Los estrategas de HSBC afirmaron que Filipinas está mostrando signos de estanflación, con la desaceleración del crecimiento del Producto Interior Bruto a medida que la inflación se acelera hasta la tasa más alta de la ASEAN. En el 1T26, la producción creció un 2,8% interanual, su ritmo más débil desde 2009 si se excluye el periodo de la Covid-19. Vincularon el lastre a la caída de los desembolsos de capital público y a la incertidumbre en torno al gasto público, lo que ha llevado a hogares y empresas a recortar el consumo, elevando el ahorro y reduciendo la inversión.

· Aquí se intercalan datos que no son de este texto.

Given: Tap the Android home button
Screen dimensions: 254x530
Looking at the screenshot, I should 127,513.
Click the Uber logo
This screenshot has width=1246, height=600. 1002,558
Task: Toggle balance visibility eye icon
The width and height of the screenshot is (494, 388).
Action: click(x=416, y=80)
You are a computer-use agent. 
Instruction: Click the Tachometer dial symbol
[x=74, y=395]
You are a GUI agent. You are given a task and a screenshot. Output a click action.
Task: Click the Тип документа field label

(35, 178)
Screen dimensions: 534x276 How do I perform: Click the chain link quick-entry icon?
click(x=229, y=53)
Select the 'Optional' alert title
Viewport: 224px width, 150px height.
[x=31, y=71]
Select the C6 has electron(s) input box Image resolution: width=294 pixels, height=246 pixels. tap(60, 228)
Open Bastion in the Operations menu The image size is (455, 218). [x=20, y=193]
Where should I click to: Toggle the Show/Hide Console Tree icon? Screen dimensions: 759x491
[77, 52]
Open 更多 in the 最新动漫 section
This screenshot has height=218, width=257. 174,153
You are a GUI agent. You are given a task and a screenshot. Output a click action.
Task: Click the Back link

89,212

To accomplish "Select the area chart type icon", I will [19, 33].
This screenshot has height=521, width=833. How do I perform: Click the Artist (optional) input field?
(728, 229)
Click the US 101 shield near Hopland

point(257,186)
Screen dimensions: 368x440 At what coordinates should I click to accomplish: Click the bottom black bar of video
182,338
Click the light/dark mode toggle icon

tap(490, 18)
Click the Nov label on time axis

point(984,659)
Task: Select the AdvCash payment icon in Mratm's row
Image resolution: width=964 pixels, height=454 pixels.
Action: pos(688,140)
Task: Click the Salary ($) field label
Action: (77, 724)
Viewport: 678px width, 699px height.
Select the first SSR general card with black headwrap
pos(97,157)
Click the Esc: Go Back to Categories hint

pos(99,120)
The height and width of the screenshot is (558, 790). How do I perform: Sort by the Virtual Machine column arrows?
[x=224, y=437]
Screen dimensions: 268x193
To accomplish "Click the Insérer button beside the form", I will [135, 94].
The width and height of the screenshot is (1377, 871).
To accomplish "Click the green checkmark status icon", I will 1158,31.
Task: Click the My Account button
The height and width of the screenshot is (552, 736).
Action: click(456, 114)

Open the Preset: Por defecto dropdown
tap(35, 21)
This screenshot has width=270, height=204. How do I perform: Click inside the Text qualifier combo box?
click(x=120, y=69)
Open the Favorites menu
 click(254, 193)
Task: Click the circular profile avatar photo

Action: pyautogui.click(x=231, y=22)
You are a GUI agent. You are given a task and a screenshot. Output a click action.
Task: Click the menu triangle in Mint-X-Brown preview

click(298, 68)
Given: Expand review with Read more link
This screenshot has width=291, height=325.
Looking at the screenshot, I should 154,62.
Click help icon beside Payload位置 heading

La firma añadió que la debilidad de la demanda se está trasladando a un mercado laboral más flojo, con el desempleo por encima del 5%. Al mismo tiempo, la inflación general se sitúa en el 6,8% interanual, manteniendo elevadas las presiones sobre los precios a medida que la actividad se enfría. HSBC espera que el crecimiento se mantenga por debajo de su potencial en 2026–2027, y apunta a margen para una recuperación más rápida de los mercados financieros filipinos una vez se desvanezca el shock energético, apoyada por una postura fiscal prudente y medidas de bienestar focalizadas.
Estrategia de trading en un contexto de presiones estanflacionarias
Dado el contexto de los datos económicos actuales, consideramos que Filipinas se enfrenta a importantes presiones estanflacionarias que guiarán nuestra estrategia de trading en las próximas semanas. La combinación de una desaceleración del crecimiento, ahora en un mínimo pospandemia del 2,8%, y la inflación más alta de la ASEAN, del 6,8%, configura un escenario negativo para la renta variable doméstica. Por ello, estamos adoptando una posición prudente mediante la compra de opciones put sobre el PSEi para cubrirnos frente a una mayor caída del índice principal.
Este entorno de elevada incertidumbre, impulsado por un gasto público débil y un mercado laboral que se ablanda —con el desempleo ya por encima del 5%—, sugiere una mayor volatilidad de mercado. Históricamente, estos periodos desembocan en oscilaciones abruptas de precios, similares a las turbulencias vistas durante el shock inflacionista global de 2022. Para aprovecharlo, estamos incrementando nuestras posiciones largas en volatilidad mediante straddles sobre el índice, que se benefician de grandes movimientos en cualquier dirección.
El peso filipino es especialmente vulnerable a medida que el capital busca activos refugio ante unos fundamentos domésticos pobres. Con la divisa ya mostrando debilidad y poniendo a prueba mínimos de varios años frente al dólar, estamos construyendo posiciones cortas mediante forwards de divisa y opciones. La incapacidad del banco central para apoyar el crecimiento mientras necesita combatir la inflación mantiene una presión bajista sostenida sobre el PHP.
Con una inflación persistentemente alta, no esperamos que el Bangko Sentral ng Pilipinas recorte los tipos de interés a corto plazo. Este escenario de tipos “más altos durante más tiempo” es bajista para los instrumentos de renta fija. En consecuencia, estamos utilizando swaps de tipos de interés y tomando posiciones cortas en futuros de bonos para posicionarnos ante una presión continuada sobre los precios de la deuda pública.
Oportunidades para la recuperación del mercado
No obstante, reconocemos el potencial de un rápido rebote del mercado una vez remita el actual shock energético, dado que la gestión fiscal subyacente ha sido prudente. Aunque nuestra postura inmediata es defensiva, estamos empezando a aumentar gradualmente la exposición mediante opciones call de largo vencimiento sobre valores de alta calidad que se encuentran sobrevendidos. Esto proporciona una exposición de bajo coste a una posible recuperación del mercado a finales de 2026 o principios de 2027.